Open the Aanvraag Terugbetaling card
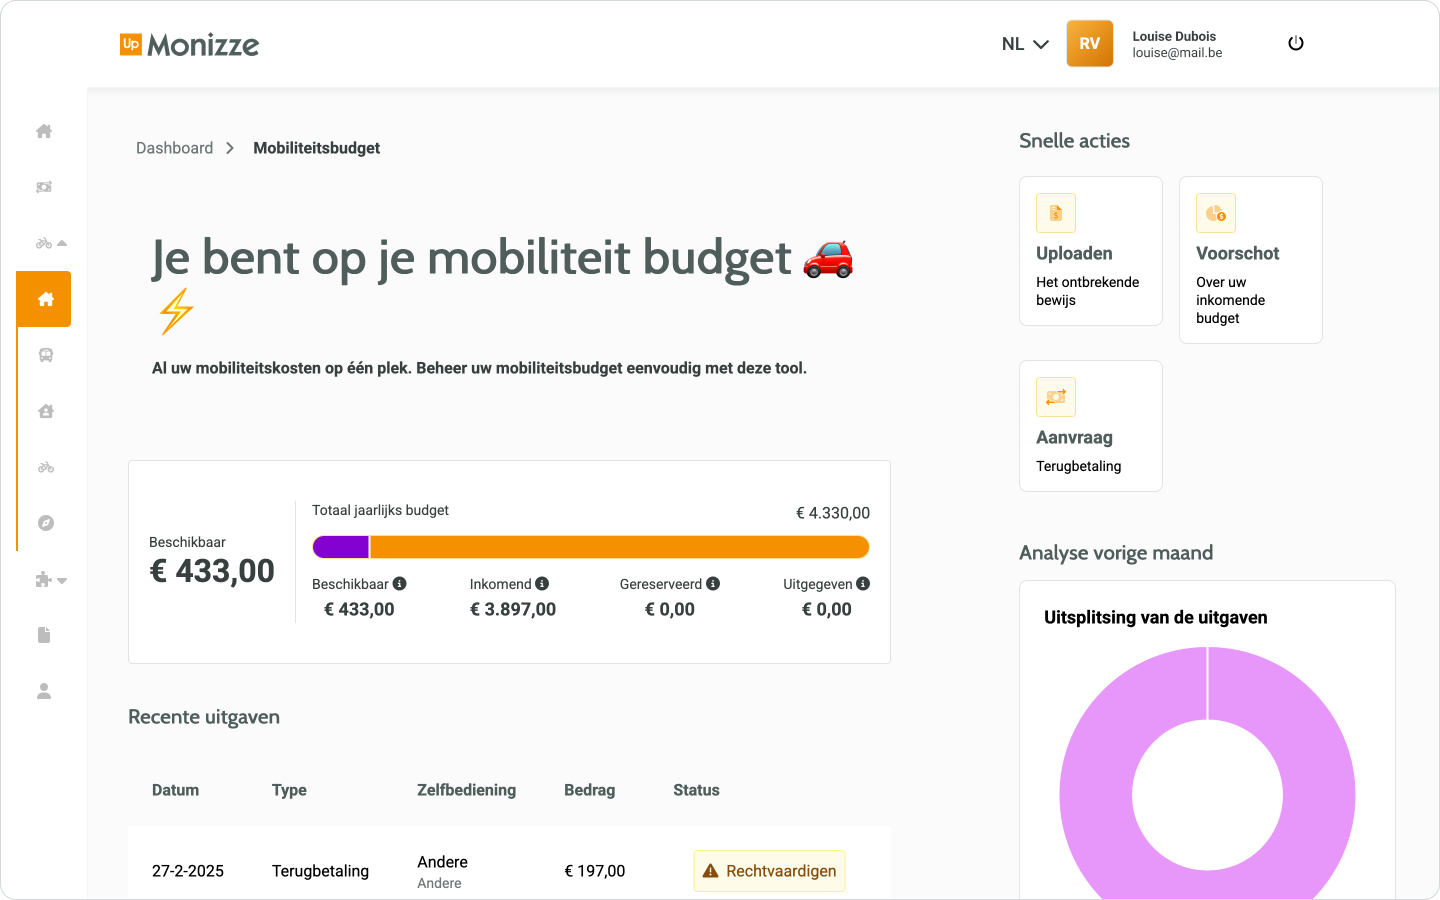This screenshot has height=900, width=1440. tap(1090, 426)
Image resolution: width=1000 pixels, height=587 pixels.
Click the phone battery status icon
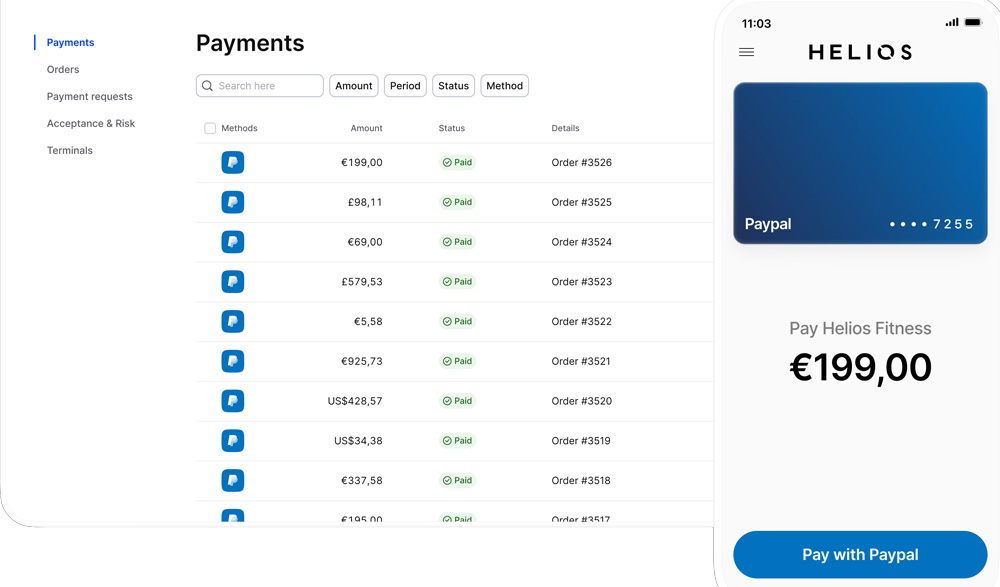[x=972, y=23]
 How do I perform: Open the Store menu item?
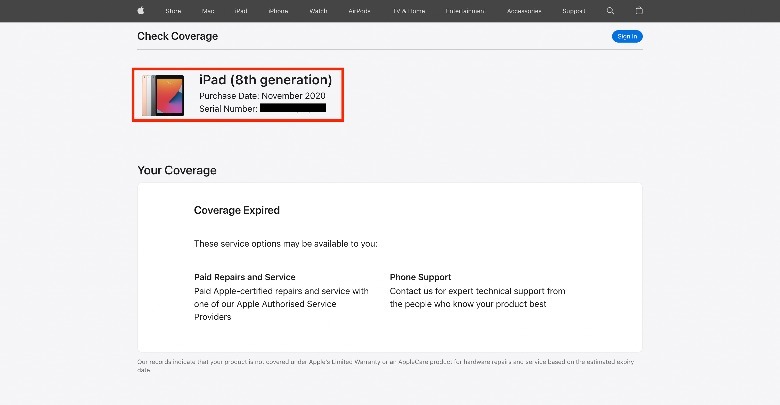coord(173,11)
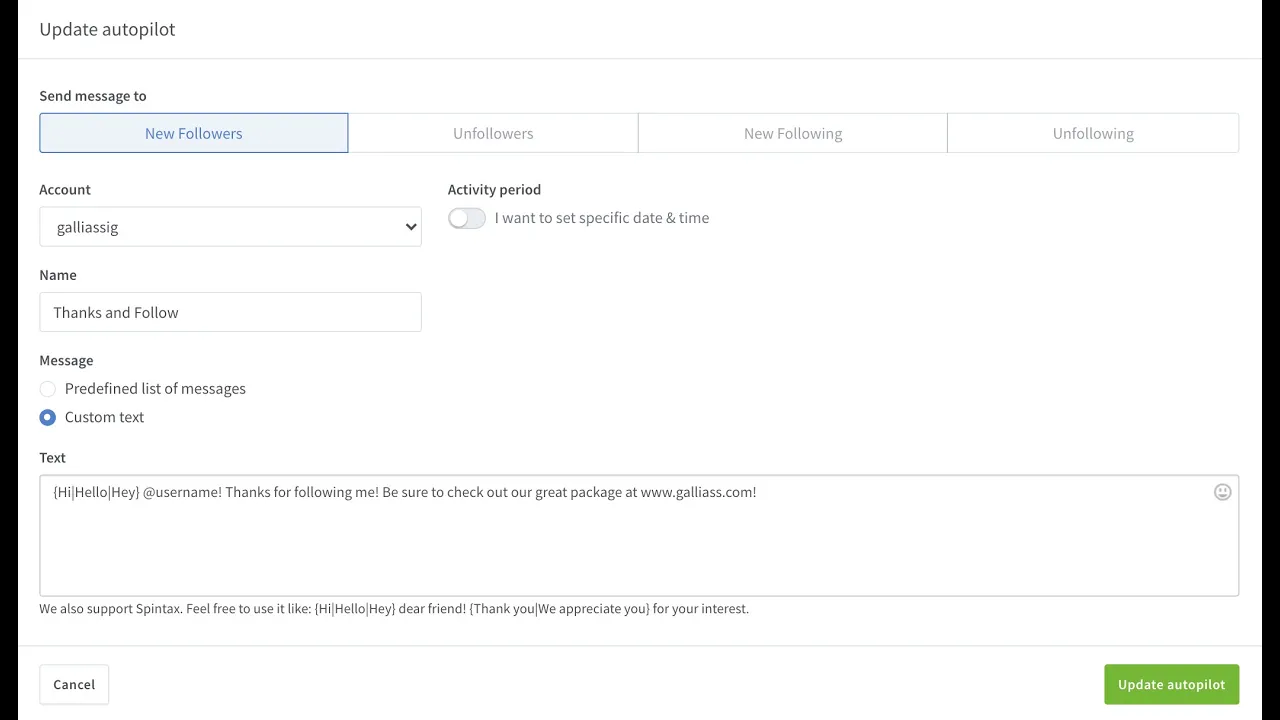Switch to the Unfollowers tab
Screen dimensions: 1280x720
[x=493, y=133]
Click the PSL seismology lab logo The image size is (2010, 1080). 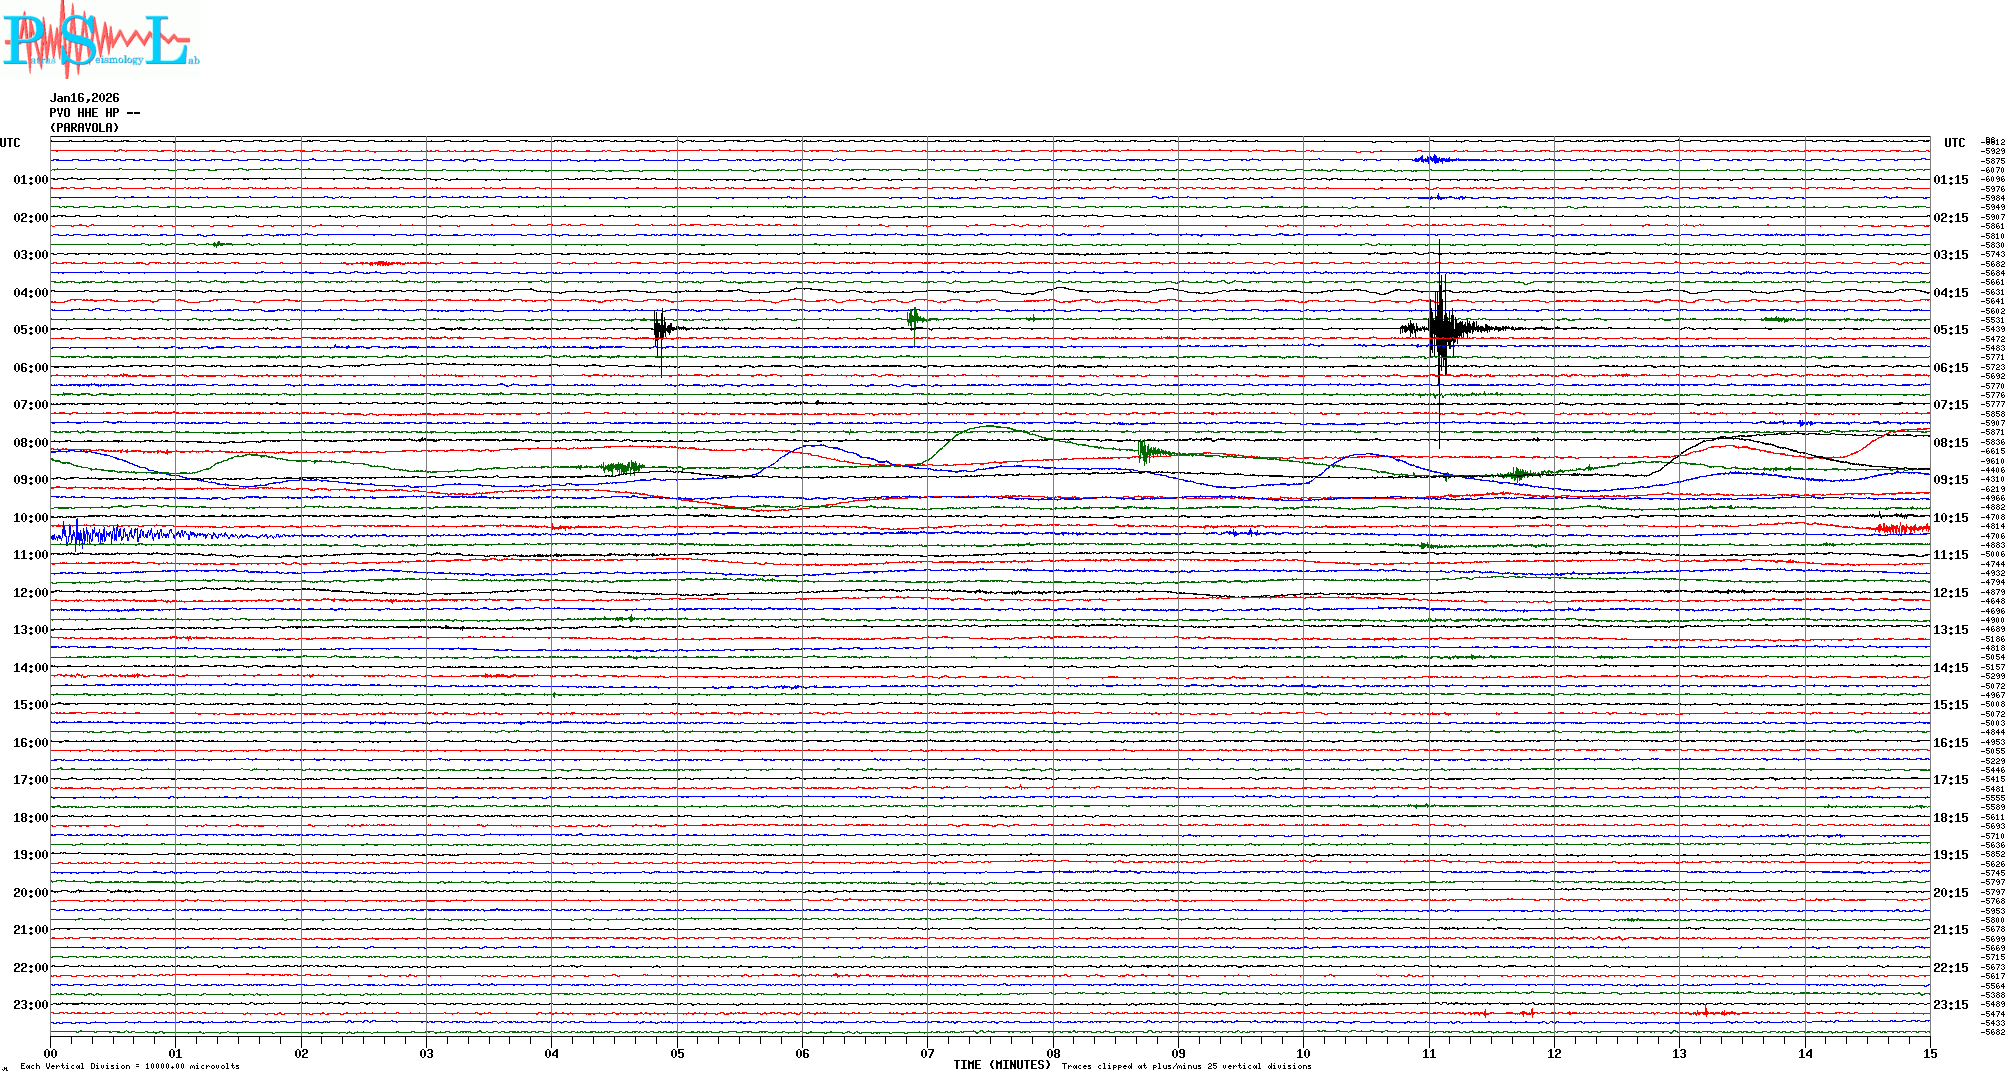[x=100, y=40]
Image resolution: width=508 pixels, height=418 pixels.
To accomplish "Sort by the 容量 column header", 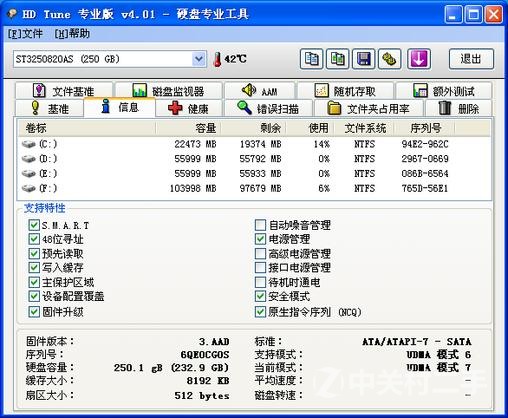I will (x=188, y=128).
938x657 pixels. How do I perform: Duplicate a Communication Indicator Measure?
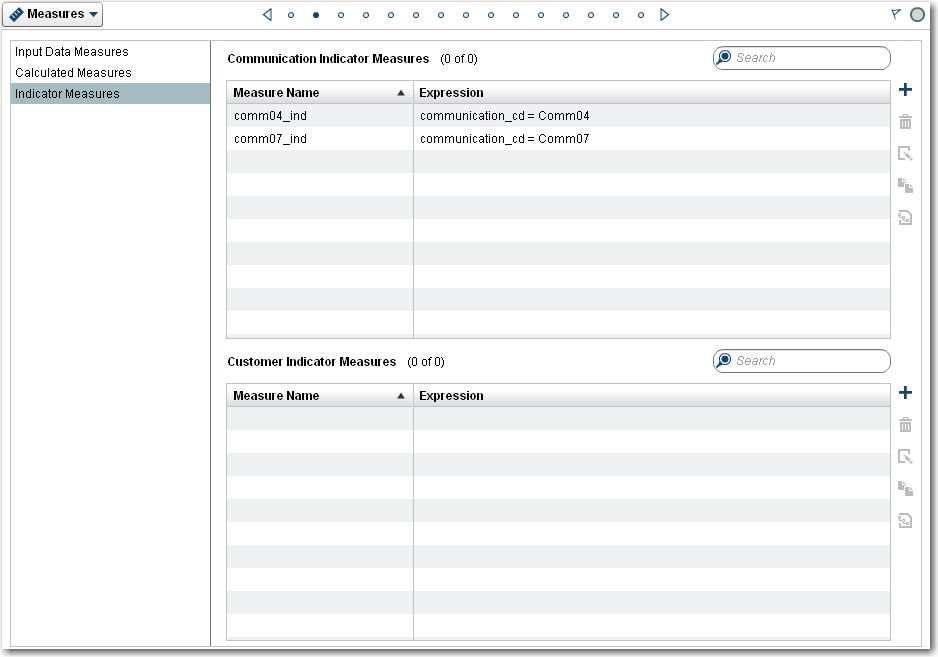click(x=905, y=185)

Direction
Copy out the part of the data that opens with the line containing "938x657 pixels. How" and runs through the end of the data, leaving the pictures out.

Worked answer
938x657 pixels. How do I perform: Duplicate a Communication Indicator Measure?
click(x=905, y=185)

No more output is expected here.